Es costumbre definir al portugués como esencialmente lírico, o esencialmente amoroso: absurdo, porque casi no hay ningún pueblo que no sea estas dos cosas. Al mismo tiempo se ve que, aunque la expresión falle, hay algo de verdad, que no llega a descubrirse, en estas frases.

¿Qué es lo que hay de casi-indefiniblemente portugués, de portuguesmente común, aparte la lengua, en Bernardim Ribeiro, Camões, Garret, Antero de Quental, António Nobre, Junqueiro, Correia de Oliveira, Pascoaes, Mário Beirão?

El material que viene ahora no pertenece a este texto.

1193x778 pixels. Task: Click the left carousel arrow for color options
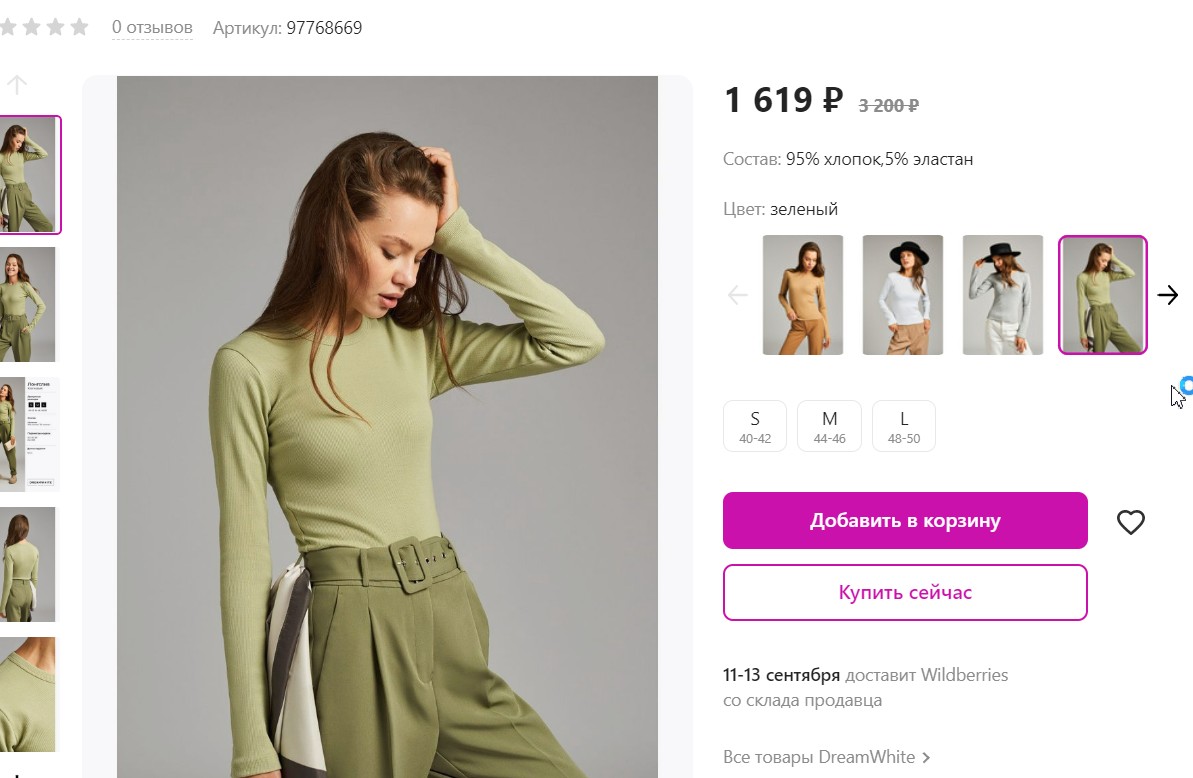point(737,295)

En primer lugar, es una ternura. ¿Pero qué es esa ternura? Ternura vaga (…) en Bernardim Ribeiro, ternura que rompe la cáscara de extranjerismo de Camões, en su auge ternura heroica, ternura metafísica en Antero (curiosísima fase de la ternura que da cuerpo a lo abstracto, y puede amar un Dios que sea […] una fórmula matemática); ternura por sí mismo y por su tierra: esquiva […], espontánea y con el lado «tristeza» acentuado, en António Nobre (influyó [?] sobre Sá-Carneiro), ternura por el paisaje en Fialho, ternura que llega a asomar a las ventanas del alma de Eça de Queirós.

Llamar al sol «solcito de Dios» es un fenómeno especial de ternura. En estas frases del pueblo está el germen de todo lo patrio.